В задумчивости он перешёл по трапу на баркас и отдал распоряжение:
- Возвращаемся.
Малиновое солнце пряталось за гору, высвечивая остроконечные зубцы то ли финиковых пальм, то ли пирамидальных тополей. Посвист человеческой массы становился глуше. Огромные птицы кружили над замирающим посёлком и по одной, а то по две сразу медленно садились на соломенные крыши жилищ. «Кажется, я покидаю собственное будущее» - подумал Анатолий, пряча от старика смущение чувств.
Арыкан подобрал трап, обмотал единственный на палубе кнехт старым судовым канатом и привёл дизель в движение.

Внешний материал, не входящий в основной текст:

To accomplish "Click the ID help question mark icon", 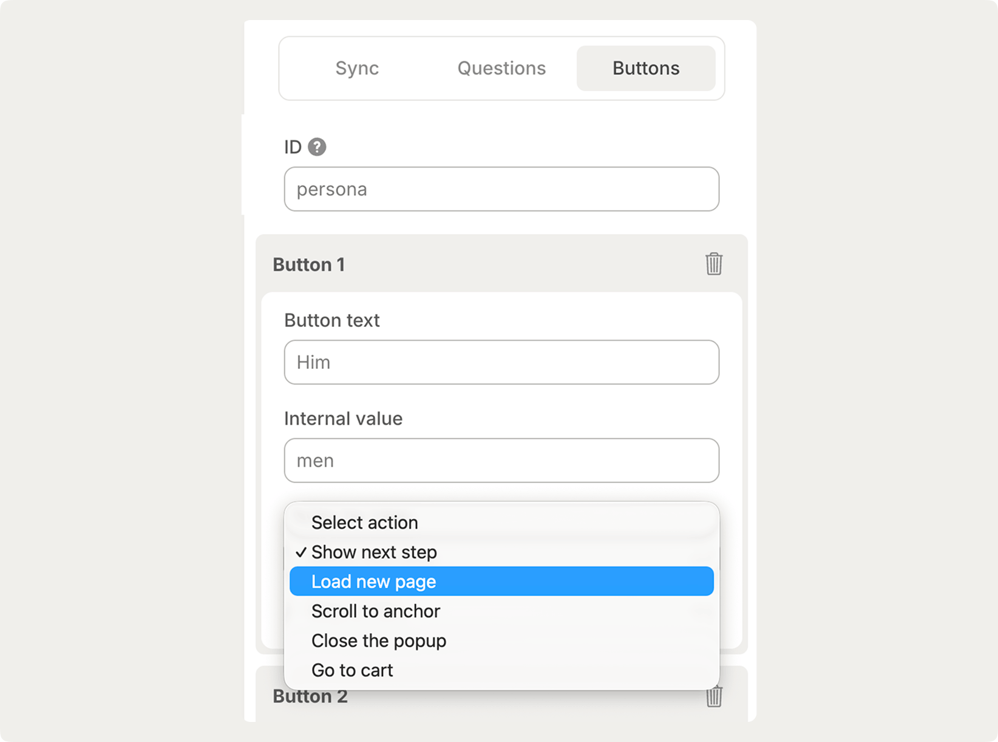I will click(x=317, y=147).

Затем он выпрямился и отвесил в сторону причальной стенки поклон.
- Помоги, Матерь Заступница, - сказал он негромко, обнажая на лице причудливую сеть морщин, - Аллах, сопутствуй нам в море!
Особенный говор старика не позволил Анатолию разобрать смысл сказанных слов, но он понял: старик совершил молитву и плавание будет спокойным.
* * *
Через неполные четверо суток баркас прибыл в Стамбул. Прощаясь, Анатолий обнял старика и сказал на его же коверканном английском:
- Арыкан, благодарю тебя! Ты родил меня заново.
Старик улыбнулся.
- Бурундоропия значит перезагрузка!
Анатолий открыл рот, не зная, что ответить. Впервые за пределами чудо-острова ему случилось столкнуться с неизвестным. Пришла мысль: «Этот старик знает меньше, чем я, но его знание выше. Чтобы дотянуться до них, надо прожить жизнь, не узнать, а прожить…»
Мысль растрогала Анатолия. Он почувствовал уважение к старику, в котором было то, чего не было в самом Анатолии, и это не знания, а что-то гораздо более важное для понимания жизни. Но надо идти.
- Прощай, Арыкан. Свидимся ли? В Бурундоропии я побывал. Что ещё?
- Есть и ещё. – ответил старик.
Было видно, что он, как и Анатолий, смущён расставанием.
- Ты-т побывал в ней, а вот она в тебе ещё нет…
Стоять перед стариком дольше у Анатолия не было сил. Он повернулся и зашагал в город.